Improved Rates of Differentially Private Nonconvex-Strongly-Concave Minimax Optimization
Ruijia Zhang, Mingxi Lei, Meng Ding, Zihang Xiang, Jinhui Xu, Di Wang
TL;DR
This work tackles differential privacy in finite-sum minimax optimization under the nonconvex-strongly-concave regime, a setting relevant to deep learning models like deep AUC maximization. It first analyzes a DP-SGDA baseline and demonstrates a gradient-norm utility bound of $\tilde{O}(\frac{d^{1/4}}{(n\epsilon)^{1/2}})$, then introduces PrivateDiff Minimax, a variance-reduction approach that leverages gradient differences and restart schemes to achieve the improved rate $\tilde{O}(\frac{d^{1/3}}{(n\epsilon)^{2/3}})$, matching the best-known DP-ERM results for non-convex loss.
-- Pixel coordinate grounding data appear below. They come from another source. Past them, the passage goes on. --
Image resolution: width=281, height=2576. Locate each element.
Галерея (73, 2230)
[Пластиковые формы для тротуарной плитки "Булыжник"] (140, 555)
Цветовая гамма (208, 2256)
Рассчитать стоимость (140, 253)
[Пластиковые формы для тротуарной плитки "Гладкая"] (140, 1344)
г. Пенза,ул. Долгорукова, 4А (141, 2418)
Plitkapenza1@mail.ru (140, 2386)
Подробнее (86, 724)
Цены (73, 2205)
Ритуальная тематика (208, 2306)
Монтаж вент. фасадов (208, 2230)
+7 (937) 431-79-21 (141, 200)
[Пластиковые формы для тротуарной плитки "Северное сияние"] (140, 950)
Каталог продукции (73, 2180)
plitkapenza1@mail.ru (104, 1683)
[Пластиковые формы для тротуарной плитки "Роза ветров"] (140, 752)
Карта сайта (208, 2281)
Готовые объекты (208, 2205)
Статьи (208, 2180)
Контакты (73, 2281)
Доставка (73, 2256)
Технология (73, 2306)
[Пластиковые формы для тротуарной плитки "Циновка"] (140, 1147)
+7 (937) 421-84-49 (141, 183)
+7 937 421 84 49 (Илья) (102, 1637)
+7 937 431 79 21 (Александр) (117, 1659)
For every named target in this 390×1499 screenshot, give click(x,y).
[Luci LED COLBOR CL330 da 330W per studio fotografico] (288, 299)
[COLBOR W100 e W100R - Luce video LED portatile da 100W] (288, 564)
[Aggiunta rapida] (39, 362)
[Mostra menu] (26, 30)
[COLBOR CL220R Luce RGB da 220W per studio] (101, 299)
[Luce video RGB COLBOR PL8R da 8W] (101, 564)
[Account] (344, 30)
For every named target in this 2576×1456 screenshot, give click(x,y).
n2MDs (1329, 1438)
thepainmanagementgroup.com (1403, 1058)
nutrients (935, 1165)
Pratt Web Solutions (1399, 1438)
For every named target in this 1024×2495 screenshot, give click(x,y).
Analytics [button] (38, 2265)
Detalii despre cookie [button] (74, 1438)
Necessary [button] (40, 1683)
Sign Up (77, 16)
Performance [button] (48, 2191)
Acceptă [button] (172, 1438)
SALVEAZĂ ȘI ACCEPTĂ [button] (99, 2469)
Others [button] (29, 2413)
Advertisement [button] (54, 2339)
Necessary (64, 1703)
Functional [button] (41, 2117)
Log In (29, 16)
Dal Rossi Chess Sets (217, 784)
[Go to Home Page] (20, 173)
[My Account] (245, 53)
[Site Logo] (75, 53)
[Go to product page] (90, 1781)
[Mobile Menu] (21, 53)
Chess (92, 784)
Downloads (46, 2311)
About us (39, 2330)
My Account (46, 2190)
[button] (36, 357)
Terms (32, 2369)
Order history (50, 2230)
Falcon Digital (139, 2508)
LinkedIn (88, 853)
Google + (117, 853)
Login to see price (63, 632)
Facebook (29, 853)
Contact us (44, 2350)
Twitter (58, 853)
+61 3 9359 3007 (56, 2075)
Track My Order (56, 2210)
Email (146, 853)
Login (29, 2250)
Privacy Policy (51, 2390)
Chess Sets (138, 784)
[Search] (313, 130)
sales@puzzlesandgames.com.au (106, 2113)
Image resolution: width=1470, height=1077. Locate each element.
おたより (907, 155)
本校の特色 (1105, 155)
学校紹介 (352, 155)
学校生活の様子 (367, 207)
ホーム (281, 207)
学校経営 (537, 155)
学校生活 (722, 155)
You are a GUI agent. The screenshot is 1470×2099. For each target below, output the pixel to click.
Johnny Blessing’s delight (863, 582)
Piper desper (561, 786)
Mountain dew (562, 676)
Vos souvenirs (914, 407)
The paper provides lower bounds for private minimax and validates the theory with experiments on AUC maximization, GANs, and temporal-difference learning, showing that PrivateDiff Minimax consistently outperforms DP-SGDA under various privacy budgets. Overall, these results advance private training for nonconvex minimax problems and suggest practical pathways for privacy-preserving deep learning tasks.
Abstract
In this paper, we study the problem of (finite sum) minimax optimization in the Differential Privacy (DP) model. Unlike most of the previous studies on the (strongly) convex-concave settings or loss functions satisfying the Polyak-Lojasiewicz condition, here we mainly focus on the nonconvex-strongly-concave one, which encapsulates many models in deep learning such as deep AUC maximization. Specifically, we first analyze a DP version of Stochastic Gradient Descent Ascent (SGDA) and show that it is possible to get a DP estimator whose $l_2$-norm of the gradient for the empirical risk function is upper bounded by $\tilde{O}(\frac{d^{1/4}}{({nε})^{1/2}})$, where $d$ is the model dimension and $n$ is the sample size. We then propose a new method with less gradient noise variance and improve the upper bound to $\tilde{O}(\frac{d^{1/3}}{(nε)^{2/3}})$, which matches the best-known result for DP Empirical Risk Minimization with non-convex loss. We also discussed several lower bounds of private minimax optimization. Finally, experiments on AUC maximization, generative adversarial networks, and temporal difference learning with real-world data support our theoretical analysis.